---
base_model: Qwen/Qwen3.5-397B-A17B
tags:
  - quantized
  - nvfp4
  - compressed-tensors
  - llm-compressor
  - moe
  - qwen3.5
quantized_by: Sehyo
---

# Qwen3.5-397B-A17B-NVFP4

This is a quantized version of [Qwen/Qwen3.5-397B-A17B](https://huggingface.co/Qwen/Qwen3.5-397B-A17B) using the **NVFP4** quantization scheme.

## Important
Needs this PR from VLLM to work: https://github.com/vllm-project/vllm/pull/34723
You might need to build from source as it is not included in the nightly build yet as I am writing this.
Alternatively, patch the latest nightly image yourself to include that PR.

## Changelog
- **02/03/2026**: Added MTP (multi-token prediction) weights from source checkpoint, enabling speculative decoding with vLLM.
- **25/02/2026**: Added missing processor configs (`preprocessor_config.json`, `video_preprocessor_config.json`, `processor_config.json`), `vocab.json`, and restored full `tokenizer_config.json` from the base model.
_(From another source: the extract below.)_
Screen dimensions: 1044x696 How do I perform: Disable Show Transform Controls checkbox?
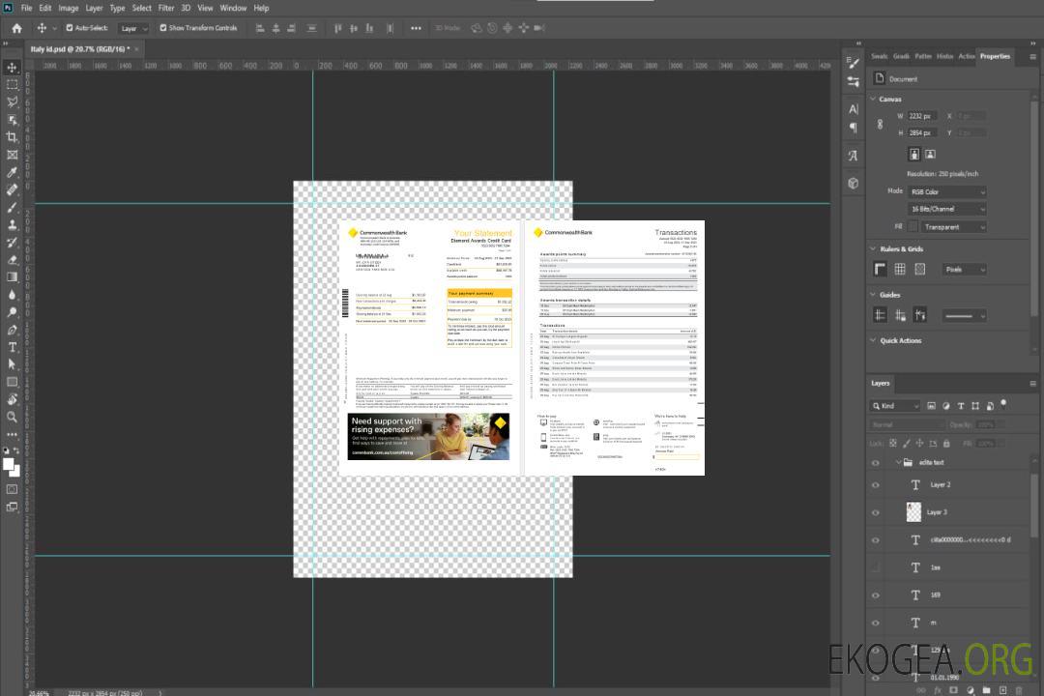[163, 28]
Fixes vision/video input support and tokenizer loading issues.
- **22/02/2026**: Re-quantized with improved calibration data and parameters. Fixed 14 Inf `input_global_scale` values caused by rarely-activated experts receiving all-zero activations during calibration. All 92,400 scale tensors now valid. Fixed `tokenizer_class` and added `mlp.gate` to quantization ignore list in `config.json`.
- **20/02/2026**: Reuploaded weights with some issues fixed.

## Calibration

- **Samples**: 512 (256 from each dataset)
- **Datasets**:
  - [HuggingFaceH4/ultrachat_200k](https://huggingface.co/datasets/HuggingFaceH4/ultrachat_200k) (`train_sft` split)
  - [nvidia/Nemotron-Post-Training-Dataset-v2](https://huggingface.co/datasets/nvidia/Nemotron-Post-Training-Dataset-v2) (`chat` split)
- **Max sequence length**: 4096
- **All experts calibrated**: `moe_calibrate_all_experts=True`

## Creation

This model was created using [VLLM's LLM Compressor](https://github.com/vllm-project/llm-compressor) with Qwen3.5 MoE support added via [PR #2383](https://github.com/vllm-project/llm-compressor/pull/2383). The PR adds a custom `CalibrationQwen3MoeSparseMoeBlock` that routes calibration data to all experts during quantization, ensuring every expert receives proper calibration for accurate NVFP4 quantization.